Jaguar is hoping that the sporting luxury branding of the XF will attract potential buyers, and the XF itself shows that it's more muscle than marketing gimmick. Chief XF designer Ian Callum mixed inspiration from the big book of historic Jaguar design cues (especially the 1959 Jaguar Mk. II) with current enthusiasm for a sedan adapted to a coupe roof line. You can see the XF's modernity in its profile, the way the front overhang is pulled back, the wheelbase stretched and the roof arc adapted to very fast angles (identical to the XK Coupe) for the windshield and backlight. There's a dint of the Lexus GS sedan series in the XF's overall graphic, but its detailing makes the difference between beauty and abstraction, and you can see it in the hood design and the side windows' chrome surround. According to Callum in an interview during the car's 2007 Frankfurt Auto Show release, "Jaguars should be perceived as cool cars, and cool cars attract interesting, edgy people."
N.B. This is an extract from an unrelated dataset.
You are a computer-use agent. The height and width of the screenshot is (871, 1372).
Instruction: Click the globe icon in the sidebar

Inside, the orthodox cockpit-type sport sedan layout was traded for an environment that envelops you in leather, aluminum and real wood veneer. The driver seat comes up to support you like a fine armchair, right down to the high, softly upholstered armrests. Yet the cowl ahead of you is very low to foster both a sense of interior spaciousness and the kind of down-the-road visibility you need at high speed.
It's the fit between the human software and the machine-made hardware that makes the XF so unique, inviting you to be part of the experience. You see this in the much-discussed start button on the center console that pulses red in the lub-dub rhythm of a heartbeat when you enter the car, and then follows the way the unique rotary dial (which Jaguar Philippines chairman Wellington Soong bills as the "Jaguar handshake") that controls the transmission rises out of the center console and into your right hand once the engine comes to life.
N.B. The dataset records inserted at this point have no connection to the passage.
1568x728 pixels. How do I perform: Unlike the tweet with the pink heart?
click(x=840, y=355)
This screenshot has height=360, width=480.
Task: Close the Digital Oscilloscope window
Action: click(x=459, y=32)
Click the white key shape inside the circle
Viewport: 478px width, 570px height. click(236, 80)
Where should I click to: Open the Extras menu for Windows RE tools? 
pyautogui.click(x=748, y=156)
There's a touchscreen interface for the audio and climate control systems, so no console mouse is required. The buttons and switches for such things as the glovebox operate with proximity sensors. Despite the low coupe roof line, the rear doors open wide for good access and you can comfortable fit in three people at the back, with a fistful of room to spare per person between their respective knees and the front backrests.
Power and torque come in naturally aspirated 3.0L 24-valve V6 (P 4.5 million or P 5.35 million, 235 hp/293 NM) and 4.2L 32-valve V8 (P 5.8 million, 294 hp/411 NM) flavors. But for those who crave more, one can also order the P 7.8 million 4.2L supercharged 32-valve V8 (410 hp/560 NM) variant. All engines have a DOHC camshaft configuration, and are mated to a six-speed a/t, with a manual mode that uses paddles behind the steering wheel.
The suspension and mountings are the same as that used on the XK. Sound and vibration insulation is provided by the adding of a special underbody tray and engine mounts, a tuned exhaust system, and a double bulkhead between the engine bay and occupant compartment. And when you dig into the brakes, there's enough anti-dive dialed into the front suspension geometry in order to make the car provide a smooth transition into corner apex and exit.
The Jaguar XF makes different choices than most sport saloons, balancing response with smoothness, agility with comfort and reward with refinement. It has the unenviable task of saving the brand, but given all that has, it is very much up to the challenge.